* Source data

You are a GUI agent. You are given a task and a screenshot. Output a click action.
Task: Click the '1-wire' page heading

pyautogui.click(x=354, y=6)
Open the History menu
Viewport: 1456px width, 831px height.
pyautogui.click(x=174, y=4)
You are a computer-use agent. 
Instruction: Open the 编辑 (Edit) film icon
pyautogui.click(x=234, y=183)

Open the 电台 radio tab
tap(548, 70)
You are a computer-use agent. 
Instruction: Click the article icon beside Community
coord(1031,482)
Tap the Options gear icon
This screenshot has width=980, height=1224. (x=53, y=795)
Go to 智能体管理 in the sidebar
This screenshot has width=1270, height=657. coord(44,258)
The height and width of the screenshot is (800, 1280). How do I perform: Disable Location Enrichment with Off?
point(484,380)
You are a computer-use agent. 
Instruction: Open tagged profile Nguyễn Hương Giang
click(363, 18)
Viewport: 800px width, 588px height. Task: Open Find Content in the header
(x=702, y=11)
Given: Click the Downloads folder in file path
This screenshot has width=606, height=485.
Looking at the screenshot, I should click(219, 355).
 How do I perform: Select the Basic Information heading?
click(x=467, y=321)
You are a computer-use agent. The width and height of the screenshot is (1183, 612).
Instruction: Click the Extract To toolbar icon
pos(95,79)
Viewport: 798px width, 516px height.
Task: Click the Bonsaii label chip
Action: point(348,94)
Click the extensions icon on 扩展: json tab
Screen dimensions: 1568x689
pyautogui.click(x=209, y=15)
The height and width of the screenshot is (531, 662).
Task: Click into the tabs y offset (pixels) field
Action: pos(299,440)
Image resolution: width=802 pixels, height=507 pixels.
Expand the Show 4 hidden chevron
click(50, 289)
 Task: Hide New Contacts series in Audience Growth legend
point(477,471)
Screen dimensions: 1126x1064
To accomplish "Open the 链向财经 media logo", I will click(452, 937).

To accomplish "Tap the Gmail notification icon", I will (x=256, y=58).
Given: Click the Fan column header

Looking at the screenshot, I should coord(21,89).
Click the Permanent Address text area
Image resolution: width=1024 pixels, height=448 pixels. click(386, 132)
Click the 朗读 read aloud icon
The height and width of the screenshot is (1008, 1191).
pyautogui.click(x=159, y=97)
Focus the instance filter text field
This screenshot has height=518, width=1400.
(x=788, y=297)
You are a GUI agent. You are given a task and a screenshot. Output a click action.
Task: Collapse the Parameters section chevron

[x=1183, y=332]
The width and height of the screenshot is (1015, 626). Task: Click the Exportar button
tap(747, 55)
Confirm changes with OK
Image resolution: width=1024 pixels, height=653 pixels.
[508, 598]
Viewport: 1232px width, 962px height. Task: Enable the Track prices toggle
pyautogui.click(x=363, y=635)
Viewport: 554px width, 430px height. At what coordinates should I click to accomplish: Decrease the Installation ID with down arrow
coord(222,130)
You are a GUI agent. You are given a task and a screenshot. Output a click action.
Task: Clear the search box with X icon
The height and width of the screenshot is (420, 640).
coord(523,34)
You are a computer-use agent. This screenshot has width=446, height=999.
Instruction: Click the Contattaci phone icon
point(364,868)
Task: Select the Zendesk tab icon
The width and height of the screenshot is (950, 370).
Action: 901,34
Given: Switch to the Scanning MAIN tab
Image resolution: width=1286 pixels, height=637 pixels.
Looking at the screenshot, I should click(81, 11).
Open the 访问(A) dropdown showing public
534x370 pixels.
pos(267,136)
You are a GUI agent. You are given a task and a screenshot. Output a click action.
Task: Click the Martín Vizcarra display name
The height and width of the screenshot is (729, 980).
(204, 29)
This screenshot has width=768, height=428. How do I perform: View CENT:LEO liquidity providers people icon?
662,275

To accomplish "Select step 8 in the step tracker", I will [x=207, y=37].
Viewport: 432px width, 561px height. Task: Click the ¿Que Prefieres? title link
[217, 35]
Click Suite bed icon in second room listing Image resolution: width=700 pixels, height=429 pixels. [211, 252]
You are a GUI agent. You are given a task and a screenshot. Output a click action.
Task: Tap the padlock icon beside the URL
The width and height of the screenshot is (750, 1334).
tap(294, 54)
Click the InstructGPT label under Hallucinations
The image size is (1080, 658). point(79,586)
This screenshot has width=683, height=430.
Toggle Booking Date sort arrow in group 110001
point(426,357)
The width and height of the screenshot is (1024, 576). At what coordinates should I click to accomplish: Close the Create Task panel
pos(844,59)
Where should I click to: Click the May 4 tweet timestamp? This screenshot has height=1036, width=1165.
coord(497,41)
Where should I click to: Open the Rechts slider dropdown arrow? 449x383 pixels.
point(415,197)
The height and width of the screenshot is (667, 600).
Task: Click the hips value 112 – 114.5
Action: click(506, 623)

* To do
Word for word, restate each of the records above.

* Your solution
You are a GUI agent. You are given a task and a screenshot. Output a click action.
Task: Click the '1-wire' page heading

pyautogui.click(x=354, y=6)
Open the History menu
Viewport: 1456px width, 831px height.
pyautogui.click(x=174, y=4)
You are a computer-use agent. 
Instruction: Open the 编辑 (Edit) film icon
pyautogui.click(x=234, y=183)

Open the 电台 radio tab
tap(548, 70)
You are a computer-use agent. 
Instruction: Click the article icon beside Community
coord(1031,482)
Tap the Options gear icon
This screenshot has width=980, height=1224. (x=53, y=795)
Go to 智能体管理 in the sidebar
This screenshot has width=1270, height=657. coord(44,258)
The height and width of the screenshot is (800, 1280). How do I perform: Disable Location Enrichment with Off?
point(484,380)
You are a computer-use agent. 
Instruction: Open tagged profile Nguyễn Hương Giang
click(363, 18)
Viewport: 800px width, 588px height. Task: Open Find Content in the header
(x=702, y=11)
Given: Click the Downloads folder in file path
This screenshot has width=606, height=485.
Looking at the screenshot, I should click(219, 355).
 How do I perform: Select the Basic Information heading?
click(x=467, y=321)
You are a computer-use agent. The width and height of the screenshot is (1183, 612).
Instruction: Click the Extract To toolbar icon
pos(95,79)
Viewport: 798px width, 516px height.
Task: Click the Bonsaii label chip
Action: point(348,94)
Click the extensions icon on 扩展: json tab
Screen dimensions: 1568x689
pyautogui.click(x=209, y=15)
The height and width of the screenshot is (531, 662).
Task: Click into the tabs y offset (pixels) field
Action: pos(299,440)
Image resolution: width=802 pixels, height=507 pixels.
Expand the Show 4 hidden chevron
click(50, 289)
 Task: Hide New Contacts series in Audience Growth legend
point(477,471)
Screen dimensions: 1126x1064
To accomplish "Open the 链向财经 media logo", I will click(452, 937).

To accomplish "Tap the Gmail notification icon", I will (x=256, y=58).
Given: Click the Fan column header

Looking at the screenshot, I should coord(21,89).
Click the Permanent Address text area
Image resolution: width=1024 pixels, height=448 pixels. click(386, 132)
Click the 朗读 read aloud icon
The height and width of the screenshot is (1008, 1191).
pyautogui.click(x=159, y=97)
Focus the instance filter text field
This screenshot has height=518, width=1400.
(x=788, y=297)
You are a GUI agent. You are given a task and a screenshot. Output a click action.
Task: Collapse the Parameters section chevron

[x=1183, y=332]
The width and height of the screenshot is (1015, 626). Task: Click the Exportar button
tap(747, 55)
Confirm changes with OK
Image resolution: width=1024 pixels, height=653 pixels.
[508, 598]
Viewport: 1232px width, 962px height. Task: Enable the Track prices toggle
pyautogui.click(x=363, y=635)
Viewport: 554px width, 430px height. At what coordinates should I click to accomplish: Decrease the Installation ID with down arrow
coord(222,130)
You are a GUI agent. You are given a task and a screenshot. Output a click action.
Task: Clear the search box with X icon
The height and width of the screenshot is (420, 640).
coord(523,34)
You are a computer-use agent. This screenshot has width=446, height=999.
Instruction: Click the Contattaci phone icon
point(364,868)
Task: Select the Zendesk tab icon
The width and height of the screenshot is (950, 370).
Action: 901,34
Given: Switch to the Scanning MAIN tab
Image resolution: width=1286 pixels, height=637 pixels.
Looking at the screenshot, I should click(81, 11).
Open the 访问(A) dropdown showing public
534x370 pixels.
pos(267,136)
You are a GUI agent. You are given a task and a screenshot. Output a click action.
Task: Click the Martín Vizcarra display name
The height and width of the screenshot is (729, 980).
(204, 29)
This screenshot has width=768, height=428. How do I perform: View CENT:LEO liquidity providers people icon?
662,275

To accomplish "Select step 8 in the step tracker", I will [x=207, y=37].
Viewport: 432px width, 561px height. Task: Click the ¿Que Prefieres? title link
[217, 35]
Click Suite bed icon in second room listing Image resolution: width=700 pixels, height=429 pixels. [211, 252]
You are a GUI agent. You are given a task and a screenshot. Output a click action.
Task: Tap the padlock icon beside the URL
The width and height of the screenshot is (750, 1334).
tap(294, 54)
Click the InstructGPT label under Hallucinations
The image size is (1080, 658). point(79,586)
This screenshot has width=683, height=430.
Toggle Booking Date sort arrow in group 110001
point(426,357)
The width and height of the screenshot is (1024, 576). At what coordinates should I click to accomplish: Close the Create Task panel
pos(844,59)
Where should I click to: Click the May 4 tweet timestamp? This screenshot has height=1036, width=1165.
coord(497,41)
Where should I click to: Open the Rechts slider dropdown arrow? 449x383 pixels.
point(415,197)
The height and width of the screenshot is (667, 600).
Task: Click the hips value 112 – 114.5
Action: click(506, 623)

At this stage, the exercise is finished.